Alors, il y a une coalition, et j'invite
tout le monde à signer la pétition Mieux vaut prévenir. Allez sur
Internet, trouvez ça, signez la pétition, participez aux manifestations, parlez
à vos députés, il ne faut pas que ces coupes-là deviennent réalité. Merci.
Amir.
M. Khadir
: Alors,
pour compléter ce que vient de dire mon collègue Jean-François Lisée et surtout
nos amis de santé publique, j'insiste sur le fait qu'on peut prendre n'importe
quels chiffres parce qu'il y a différents ratios coût-bénéfice des dollars
investis en santé, parfois ça peut même aller jusqu'à 10 $ pour chaque
dollar investi en prévention — je pense notamment aux programmes de
lutte en toxicologie — parfois moins, mais quels que soient les
chiffres, à chaque fois qu'on investit un dollar en santé, on en économise.

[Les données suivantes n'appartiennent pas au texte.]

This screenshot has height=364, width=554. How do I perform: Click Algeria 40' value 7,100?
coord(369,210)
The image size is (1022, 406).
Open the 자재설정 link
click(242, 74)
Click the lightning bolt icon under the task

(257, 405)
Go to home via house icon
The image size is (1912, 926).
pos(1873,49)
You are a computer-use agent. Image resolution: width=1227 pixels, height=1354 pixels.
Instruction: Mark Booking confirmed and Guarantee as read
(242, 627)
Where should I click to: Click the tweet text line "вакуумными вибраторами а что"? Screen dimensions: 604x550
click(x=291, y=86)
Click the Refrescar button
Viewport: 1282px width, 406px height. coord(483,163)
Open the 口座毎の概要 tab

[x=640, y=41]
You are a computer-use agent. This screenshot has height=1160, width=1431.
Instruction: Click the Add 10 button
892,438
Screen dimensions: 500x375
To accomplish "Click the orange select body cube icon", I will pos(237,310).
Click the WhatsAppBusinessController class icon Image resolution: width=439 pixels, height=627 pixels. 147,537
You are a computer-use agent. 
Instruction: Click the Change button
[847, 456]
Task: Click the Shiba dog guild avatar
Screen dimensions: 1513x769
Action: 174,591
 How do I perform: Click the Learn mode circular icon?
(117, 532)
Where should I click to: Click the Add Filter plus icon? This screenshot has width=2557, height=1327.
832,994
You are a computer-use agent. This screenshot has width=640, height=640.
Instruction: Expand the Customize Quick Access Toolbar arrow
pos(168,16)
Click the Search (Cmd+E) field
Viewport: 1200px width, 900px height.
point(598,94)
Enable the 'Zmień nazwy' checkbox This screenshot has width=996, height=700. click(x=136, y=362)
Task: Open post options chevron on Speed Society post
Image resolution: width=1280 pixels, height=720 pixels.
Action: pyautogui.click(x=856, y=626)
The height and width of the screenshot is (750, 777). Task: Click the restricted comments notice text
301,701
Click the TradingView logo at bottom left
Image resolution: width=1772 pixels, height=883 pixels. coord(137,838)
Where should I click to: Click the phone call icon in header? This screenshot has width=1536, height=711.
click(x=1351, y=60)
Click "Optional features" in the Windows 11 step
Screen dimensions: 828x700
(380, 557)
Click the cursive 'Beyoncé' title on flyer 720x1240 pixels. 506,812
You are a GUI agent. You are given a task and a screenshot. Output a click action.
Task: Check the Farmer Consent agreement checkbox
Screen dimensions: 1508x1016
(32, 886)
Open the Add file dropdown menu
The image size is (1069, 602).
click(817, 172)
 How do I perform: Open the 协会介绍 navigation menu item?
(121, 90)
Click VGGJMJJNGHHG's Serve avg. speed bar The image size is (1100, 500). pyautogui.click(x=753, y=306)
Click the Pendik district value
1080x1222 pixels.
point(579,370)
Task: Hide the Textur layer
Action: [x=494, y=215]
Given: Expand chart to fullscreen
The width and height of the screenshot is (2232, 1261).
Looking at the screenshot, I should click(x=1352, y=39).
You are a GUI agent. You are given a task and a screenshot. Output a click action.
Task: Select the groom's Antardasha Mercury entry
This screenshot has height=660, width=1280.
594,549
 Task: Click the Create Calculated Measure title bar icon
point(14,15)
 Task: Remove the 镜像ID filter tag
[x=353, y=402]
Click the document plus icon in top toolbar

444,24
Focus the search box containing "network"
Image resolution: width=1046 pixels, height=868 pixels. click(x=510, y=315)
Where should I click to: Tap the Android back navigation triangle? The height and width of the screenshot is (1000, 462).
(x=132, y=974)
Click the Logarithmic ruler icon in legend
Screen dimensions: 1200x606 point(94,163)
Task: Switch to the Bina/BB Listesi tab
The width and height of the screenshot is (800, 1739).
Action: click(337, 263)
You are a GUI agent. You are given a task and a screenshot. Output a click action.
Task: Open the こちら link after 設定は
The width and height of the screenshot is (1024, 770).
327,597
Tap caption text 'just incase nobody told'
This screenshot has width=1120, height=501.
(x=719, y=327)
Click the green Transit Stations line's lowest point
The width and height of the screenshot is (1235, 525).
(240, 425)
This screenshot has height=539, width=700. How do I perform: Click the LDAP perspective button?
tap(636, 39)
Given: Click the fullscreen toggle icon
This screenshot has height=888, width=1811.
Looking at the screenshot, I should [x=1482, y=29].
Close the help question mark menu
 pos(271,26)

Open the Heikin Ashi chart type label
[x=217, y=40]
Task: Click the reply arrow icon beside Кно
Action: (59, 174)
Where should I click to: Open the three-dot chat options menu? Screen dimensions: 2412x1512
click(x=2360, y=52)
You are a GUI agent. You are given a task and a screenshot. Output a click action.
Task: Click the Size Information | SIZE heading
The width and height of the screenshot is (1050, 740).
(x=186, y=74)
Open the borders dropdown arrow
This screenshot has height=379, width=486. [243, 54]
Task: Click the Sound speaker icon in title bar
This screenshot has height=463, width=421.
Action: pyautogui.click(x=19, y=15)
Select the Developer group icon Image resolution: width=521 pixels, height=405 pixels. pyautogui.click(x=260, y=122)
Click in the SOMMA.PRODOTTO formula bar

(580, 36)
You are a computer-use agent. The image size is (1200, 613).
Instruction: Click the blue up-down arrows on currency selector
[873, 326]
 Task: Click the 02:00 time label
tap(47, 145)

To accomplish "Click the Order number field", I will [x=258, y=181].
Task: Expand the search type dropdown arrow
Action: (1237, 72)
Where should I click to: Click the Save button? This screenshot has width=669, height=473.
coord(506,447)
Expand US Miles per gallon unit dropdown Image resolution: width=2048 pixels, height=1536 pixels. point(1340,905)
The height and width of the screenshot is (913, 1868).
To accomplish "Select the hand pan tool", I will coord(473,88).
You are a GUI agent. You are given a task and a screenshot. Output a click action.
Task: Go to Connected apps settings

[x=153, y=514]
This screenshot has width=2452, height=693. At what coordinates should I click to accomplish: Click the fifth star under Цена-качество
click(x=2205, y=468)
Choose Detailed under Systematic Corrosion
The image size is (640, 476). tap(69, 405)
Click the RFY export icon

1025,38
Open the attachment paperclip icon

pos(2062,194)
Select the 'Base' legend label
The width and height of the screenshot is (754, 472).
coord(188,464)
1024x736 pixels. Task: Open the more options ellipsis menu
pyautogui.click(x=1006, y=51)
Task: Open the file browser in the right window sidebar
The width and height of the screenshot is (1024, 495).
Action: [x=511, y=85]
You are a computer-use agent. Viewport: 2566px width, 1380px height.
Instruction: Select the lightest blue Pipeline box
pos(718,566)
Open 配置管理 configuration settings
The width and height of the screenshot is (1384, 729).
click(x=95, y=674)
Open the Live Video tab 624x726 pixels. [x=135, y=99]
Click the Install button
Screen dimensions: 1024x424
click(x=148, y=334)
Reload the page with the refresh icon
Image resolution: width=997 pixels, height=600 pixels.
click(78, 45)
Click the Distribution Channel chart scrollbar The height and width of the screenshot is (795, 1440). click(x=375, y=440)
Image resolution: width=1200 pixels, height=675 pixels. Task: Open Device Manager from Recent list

Alors, moi, je voudrais aller un peu plus
loin et proposer à Mme Charlebois, à la ministre responsable… Je comprends
qu'elle est sous les… je dirais, l'injonction du cabinet et surtout du ministre
de l'austérité, M. Coiteux, du Conseil du trésor, qui demande de couper aveuglément
un peu par idéologie, mais il faudrait que Mme Charlebois nous permette de
l'aider. Je suis prêt à l'accompagner, je pense que Jean-François également, à
convaincre ses collègues qu'en matière de dépenses en prévention, si on veut
balancer et équilibrer le budget, c'est la chose à faire.
On a mentionné quelques chiffres. Si on
prend le 6 $ d'économie par dollar investi, qu'est-ce que ça veut dire? Ça
veut dire que, si aujourd'hui, au Québec, au lieu de dépenser 2 % de notre
budget annuel en santé, qui se chiffre à 33 milliards de dollars, on
passait de 2 % à 6 % — moi, j'ai fait les
calculs — ça voudrait dire qu'on dépenserait 1 milliard de plus
en prévention — imaginez ce que ça pourrait ajouter au budget de 600
quelques millions qu'il y a actuellement — mais ce 1 milliard
générerait des économies, en bout de piste, de 6 milliards de dollars.
Autrement dit, il y a une économie de 5 milliards de dollars à aller
chercher si on va dans les évaluations les plus généreuses. Mais même si c'est
moins que ça, ce qu'on sait assurément, c'est que chaque dollar investi finit
par rapporter, ça ne coûte rien.
Donc, pour équilibrer le budget du Québec,
si la volonté réelle de Mme Charlebois, c'est aider son gouvernement à
équilibrer le budget, la première chose, c'est, ensemble, aller voir le ministre
Coiteux et dire : Non, non, non, en prévention, en santé publique, il faut
investir davantage si on veut réduire les dépenses inutiles dans le domaine de
la santé. Merci beaucoup.
La Modératrice
: Merci
beaucoup.
M. Lisée
: On a été tellement
clairs qu'il n'y a pas de questions!